In addition the colors are different for activities with the same name. We can define a dictionary containing the colors for each activity and pass the `fillcolor` keyword argument to the `Scatter` constructor. We also use the `opacity` keyword so we can see the grid lines through the rectangles. For simplicity, we use colors conviniently defined in the `plotly.express` API: 

In [73]:
import plotly.express as px

colors = px.colors.qualitative.Pastel

activity_colors = {
    'bed': colors[0],
    'ambulating': colors[1],
    'lying': colors[2],
    'chair': colors[3],
}

fig = go.Figure(layout={**layout, 'width': 600})
for _, activity_df in df.groupby('activity_sequence'):
    start = activity_df['time'].min()
    end = activity_df['time'].max()
    name = activity_df['activity_label'].unique()[0]
    fig.add_trace(
        go.Scatter(
            x=[start, start, end, end], 
            y=[-2, 2, 2, -2], 
            mode='none', 
            fill='toself',
            fillcolor=activity_colors[name],
            opacity=0.333,
            name=name))
   

fig.show()

This is an improvement, but there multiple legend entries for the same type of activity. We must keep track of which activities have already been added to the legend using a `set`, and use the `showlegend` keyword argument in the `Scatter` constructor to determine if the name of a trace should be added to the legend. We must also add the `legendgroup` keyword to ensure that all activities are shown or hidden when the corresponding legend entry is clicked.

In [77]:
fig = go.Figure(layout={**layout, 'width': 600})

# Create the empty set
activity_legend = set()
for _, activity_df in df.groupby('activity_sequence'):
    start = activity_df['time'].min()
    end = activity_df['time'].max()
    name = activity_df['activity_label'].unique()[0]
    fig.add_trace(
        go.Scatter(
            x=[start, start, end, end], 
            y=[-2, 2, 2, -2], 
            mode='none', 
            fill='toself',
            fillcolor=activity_colors[name],
            opacity=0.333,
            name=name,
            legendgroup=name,
            showlegend=not name in activity_legend))
    
    # Add the anme to the set.
    activity_legend.add(name)

fig.show()

Now, we can add the sensor data over the top of the activity rectangles:


In [88]:
fig = go.Figure(layout={**layout, 'width': 900, 'height': 500})

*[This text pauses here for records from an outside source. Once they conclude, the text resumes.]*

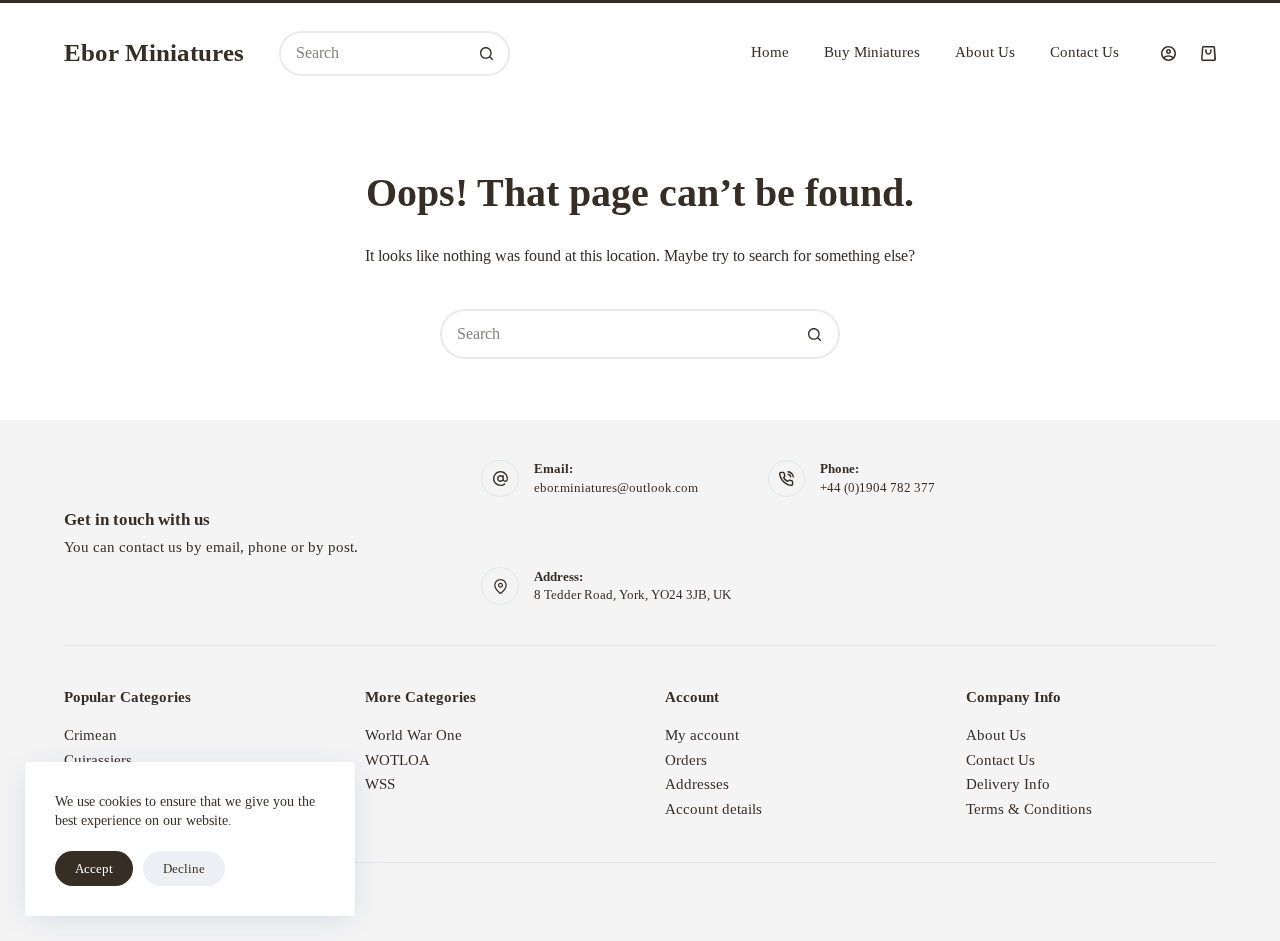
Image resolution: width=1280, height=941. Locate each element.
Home (770, 52)
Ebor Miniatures (154, 52)
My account (702, 735)
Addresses (697, 784)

colors = px.colors.qualitative.D3

sensor_colors = {
    'front': colors[0],
    'lateral': colors[1],
    'vertical': colors[2],
}

activity_legend = set()

for index, group in enumerate(df.groupby('activity_sequence')):
    _, activity_df = group
    start = activity_df['time'].min()
    end = activity_df['time'].max()
    name = activity_df['activity_label'].unique()[0]
    fig.add_trace(
        go.Scatter(
            x=[start, start, end, end], 
            y=[-2, 2, 2, -2], 
            mode='none', 
            fill='toself',
            fillcolor=activity_colors[name],
            opacity=0.333,
            name=name,
            # Group activity legend entries together
            legendgroup='activity',
            showlegend=not name in activity_legend))
    
    for sensor in ['front', 'lateral', 'vertical']:
        fig.add_trace(
            go.Scatter(
                x=activity_df['time'], 
                y=activity_df[sensor], 
                mode='lines+markers', 
                line_color=sensor_colors[sensor], 
                # Group sensor legend entries together
                legendgroup='sensor',
                name=sensor, 
                # Only add to the legend if this is the first iteration
                showlegend=index == 0))
    
    activity_legend.add(name)

fig.show()